Fonctions connexes des activités de financement

 
     
  Partie 2: La diversité des logiques opérationnelles des types de terroristes  
     
 

Quelques exemples tirés de la banque de données d'ERTA, qui recense plus de 500 cas impliquant des ressortissants canadiens, permettent d'illustrer les diverses stratégies terroristes pour chaque type établi.

2.1 Terroristes religieux

Le cas de Ahmed Saeed Khadr (ou Sa'id; alias Khidr Abu Abdur Rehman ou Abd-al-Rahman)

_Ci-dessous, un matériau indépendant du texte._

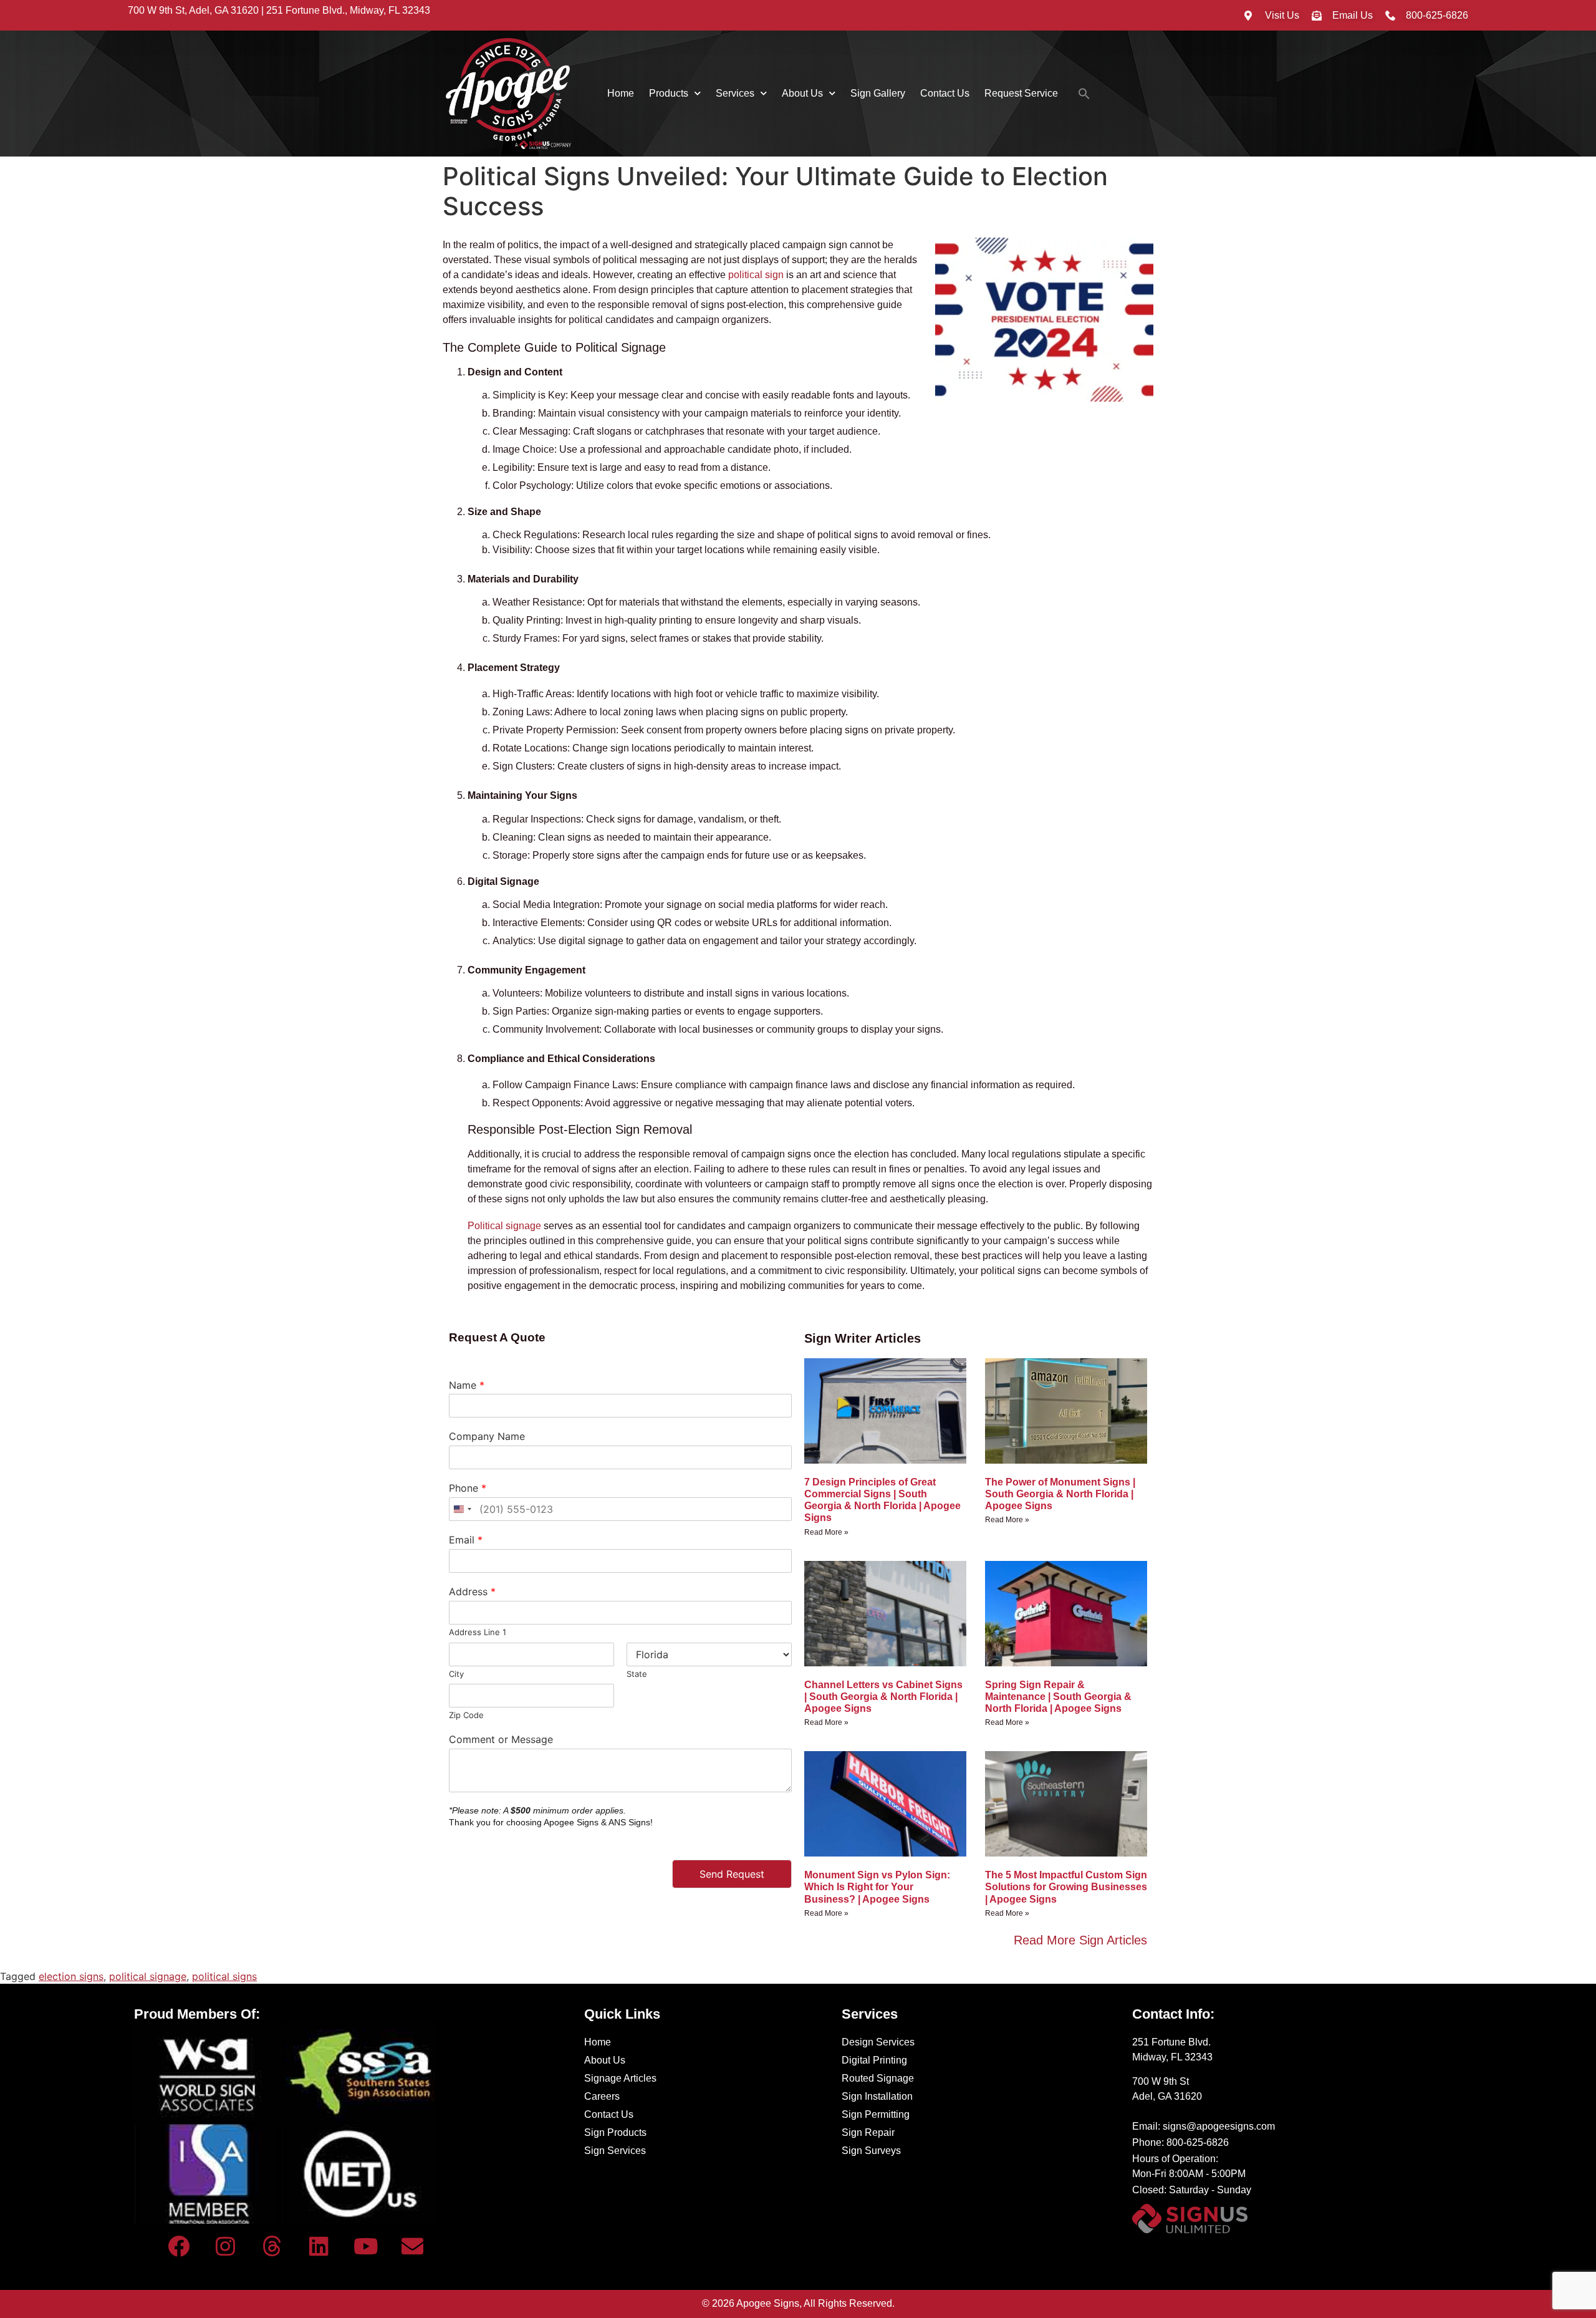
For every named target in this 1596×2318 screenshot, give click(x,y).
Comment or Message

Ahmed Saeed Khadr est arrêté le 27 novembre 1995 à Islamabad au Pakistan, en lien avec l'explosion d'une bombe ayant détruit l'ambassade d'Égypte. Toutefois, ce cas présente un intérêt évident dans le cadre de la discussion actuelle, puisque l'accusé se défendit toujours d'être un terroriste en faisant valoir son appartenance à une oeuvre de charité canadienne musulmane à Peshawar. Cette stratégie de défense semble avoir donné des résultats: M. Chrétien, alors premier ministre du Canada, a cru bon de s'adresser aux autorités pakistanaises pour le faire libérer et exiger qu'il soit jugé dans le respect des procédures canadiennes. Un des fils de Khadr invoque lui aussi des activités en lien avec des oeuvres de bienfaisance pour justifier ses allées et venues en Afghanistan et les transferts de fonds qui y sont associés. En 2001 les autorités américaines gelèrent les avoirs de HCI, estimant que l'organisation était une société écran pour al-Qaïda.

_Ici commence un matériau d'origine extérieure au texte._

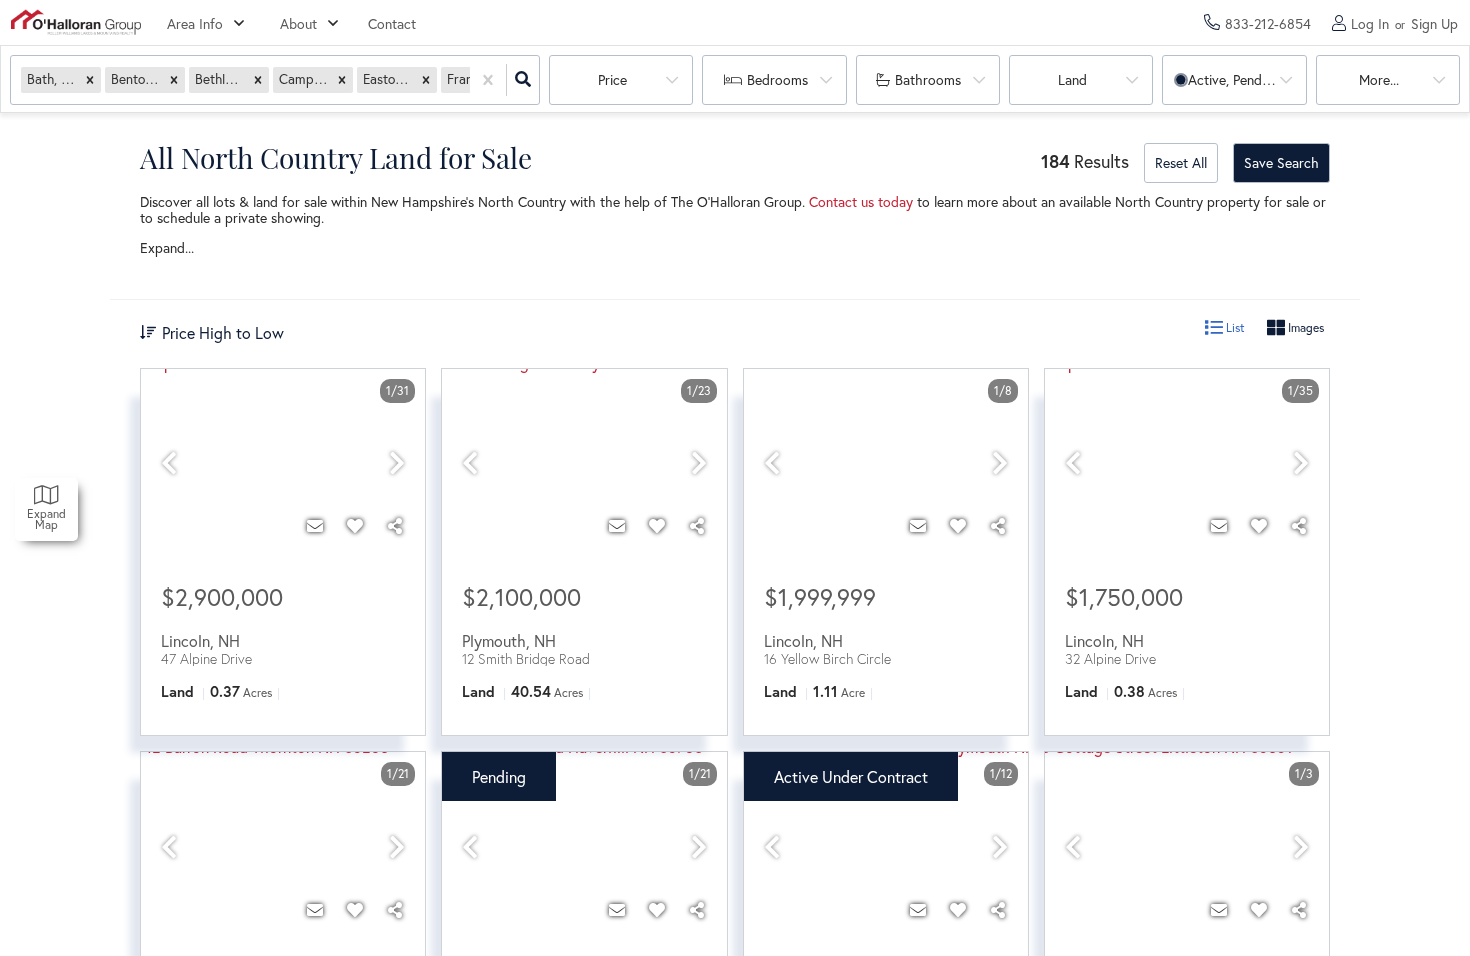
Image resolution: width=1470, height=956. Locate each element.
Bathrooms (928, 79)
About (298, 23)
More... (1379, 79)
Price (612, 79)
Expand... (167, 248)
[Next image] (397, 463)
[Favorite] (355, 526)
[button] (90, 79)
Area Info (195, 23)
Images (1304, 327)
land (1072, 79)
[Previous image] (169, 463)
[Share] (395, 526)
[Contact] (315, 526)
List (1234, 327)
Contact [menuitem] (392, 23)
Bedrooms (777, 79)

Ainsi, lorsqu'un individu ou un membre d'une organisation terroriste est arrêté au Canada ou à l'étranger sur la base de soupçons d'avoir été impliqué dans des activités de financement d'actes terroristes, il peut être en mesure d'invoquer son travail pour une organisation de bienfaisance, et tenter de se disculper des accusations portées contre lui en justifiant ainsi les sommes auxquelles il a accès.

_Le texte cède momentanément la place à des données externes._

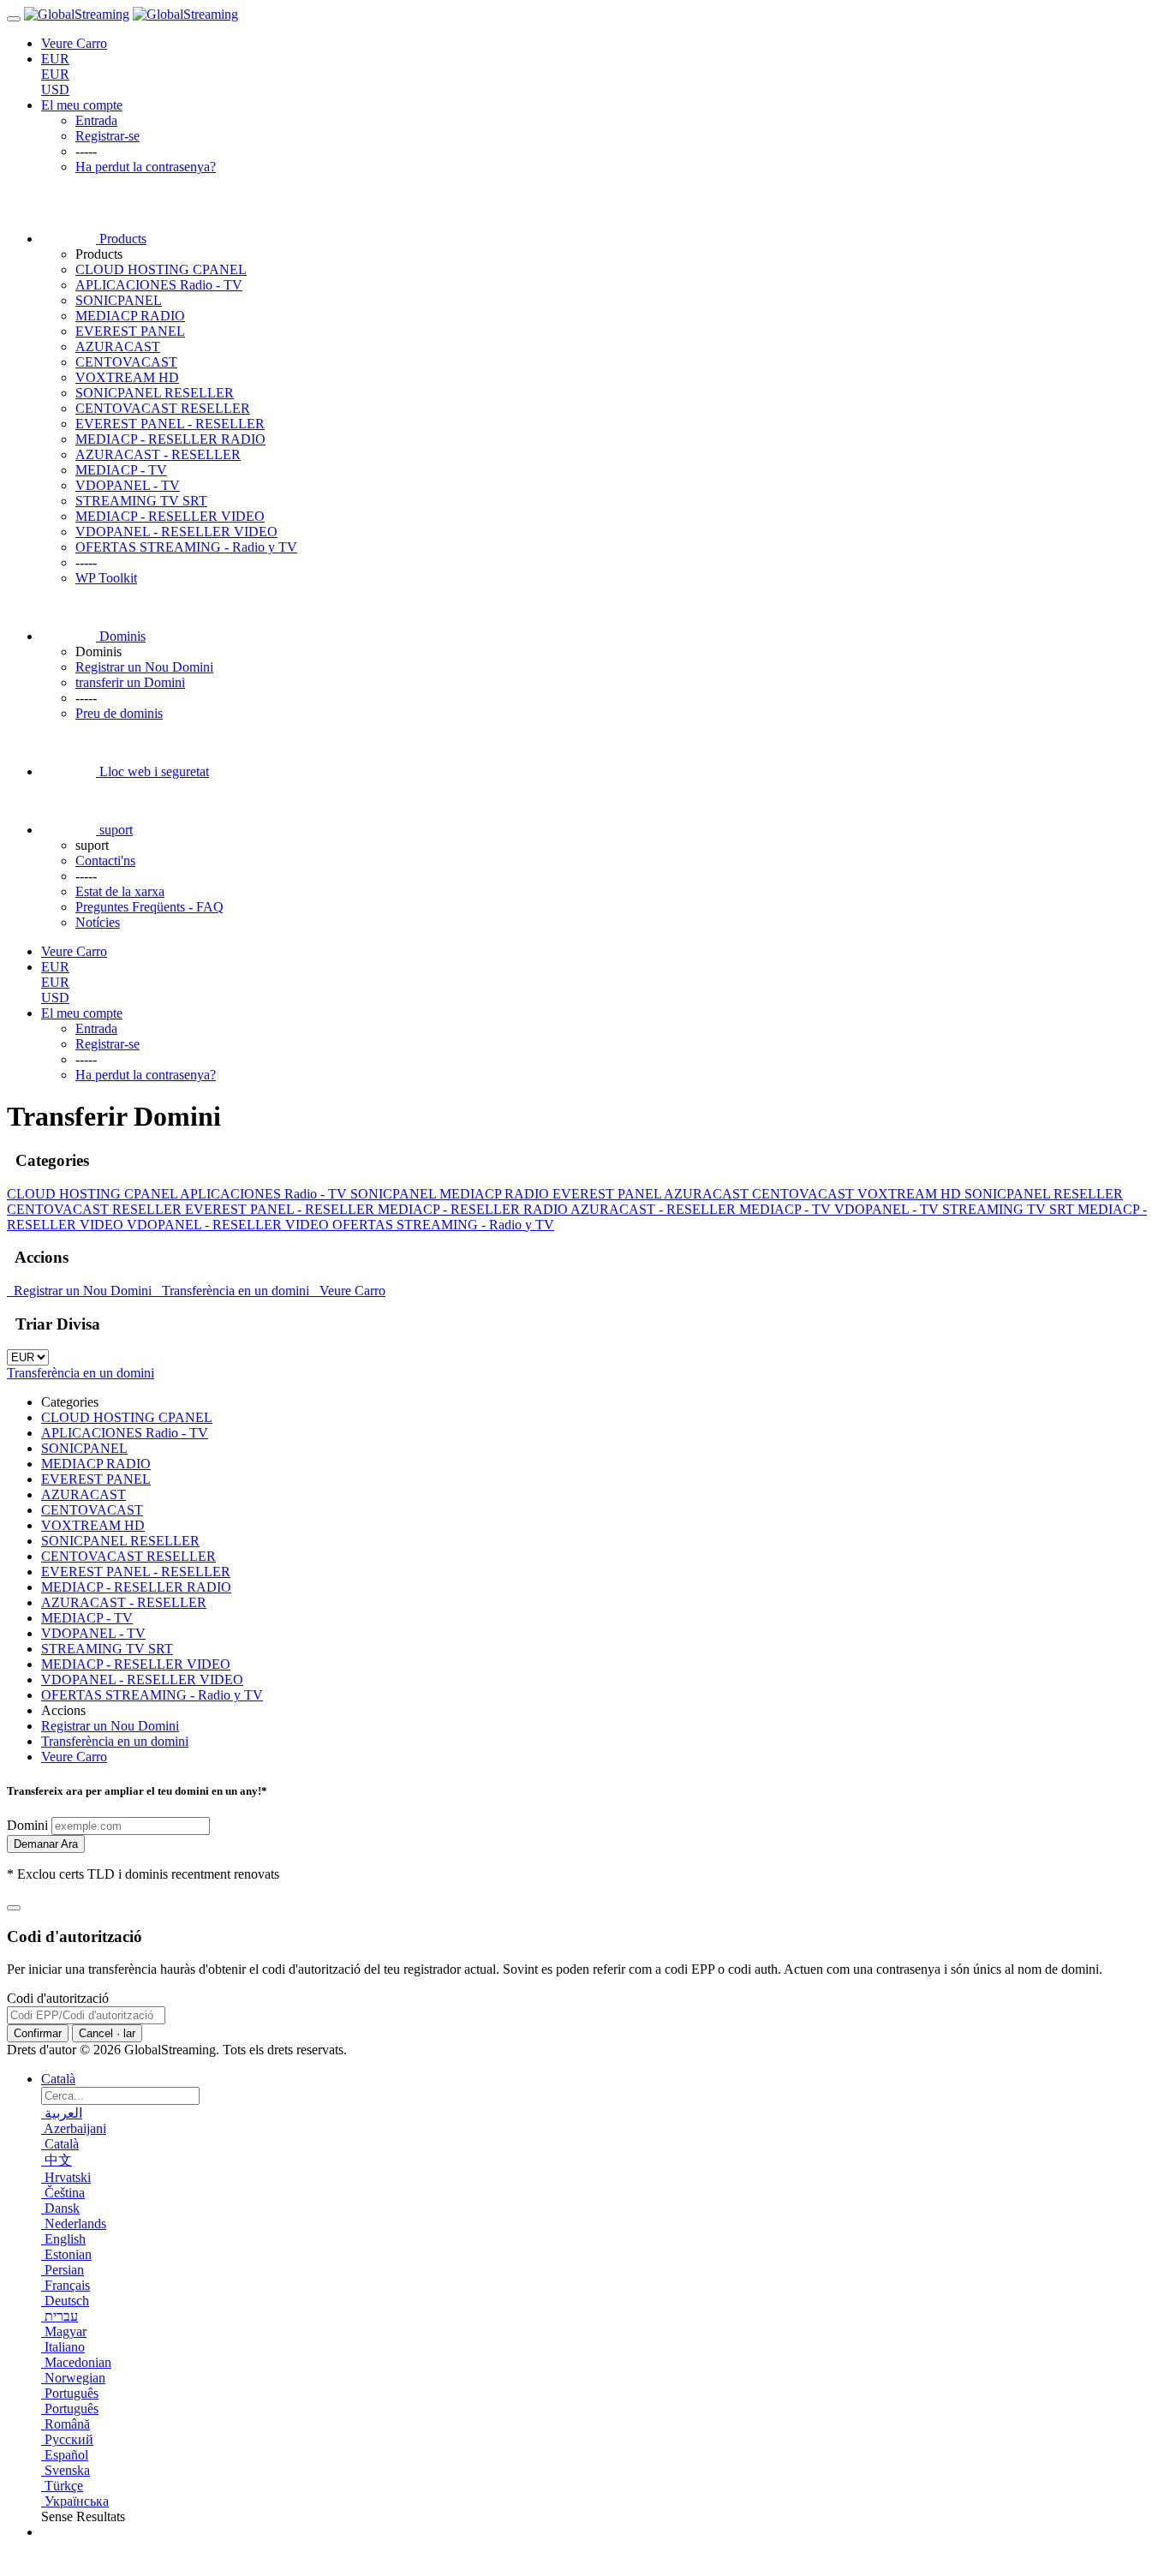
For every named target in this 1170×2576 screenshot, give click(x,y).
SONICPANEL (118, 300)
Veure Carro (349, 1290)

Le cas de Mohammed Jabarah (Sammy)

Bell (2004: 201-205) retrace le cas de Mohammed Jabarah, le fils d'un immigrant Koweïtien, venu s'installer au Canada. Jabarah avait été recruté par Sulaiman Abu Gaith, représentant d'al-Qaïda au Koweït, à la fin des années 1990 durant des voyages au Koweït où son père possédait quelques entreprises. Il semble qu'entre 1998 et 2000 il ait levé des fonds pour la guerre en Tchétchénie.

Par ailleurs, le cas Jabarah relève de la planification d'attentats en Asie du sud-est en lien avec l'organisation al-Qada. Il aurait été recruté en raison de sa connaissance parfaite de l'anglais et de son passeport canadien lui permettant de se déplacer sans problème partout dans le monde et sans risquer d'éveiller des soupçons (Stewart Bell, 20 janvier 2003, The National Post). Ces éléments sont importants. En effet, M. Jabarah fait bonne impression dans les camps d'al-Qada et en juillet 2001, il réussit à convaincre Osama ben Laden qu'il pourrait prendre en charge des opérations au niveau international. Il se rend alors à Karachi en août 2001 pour y rencontrer Khalid Sheik Mohammad, l'architecte des attaques dirigées contre le World Trade Center et le Pentagone:

Mohammed Mansour Jabarah is identified as reporting to Khalid Saikh Mohammed according to U.S. and Canadian intelligence documents. Mohammed dispatched Jabarah from Pakistan to southeast Asia on September 10, 2001 to lay the groundwork for truck bombing runs on U.S. and British embassies in Singapore, Indonesia, and the Philippines. (...) Jabarah was arrested in March 2002 and is currently in U.S. custody (Tracking The Threat.com, 22 septembre 2003).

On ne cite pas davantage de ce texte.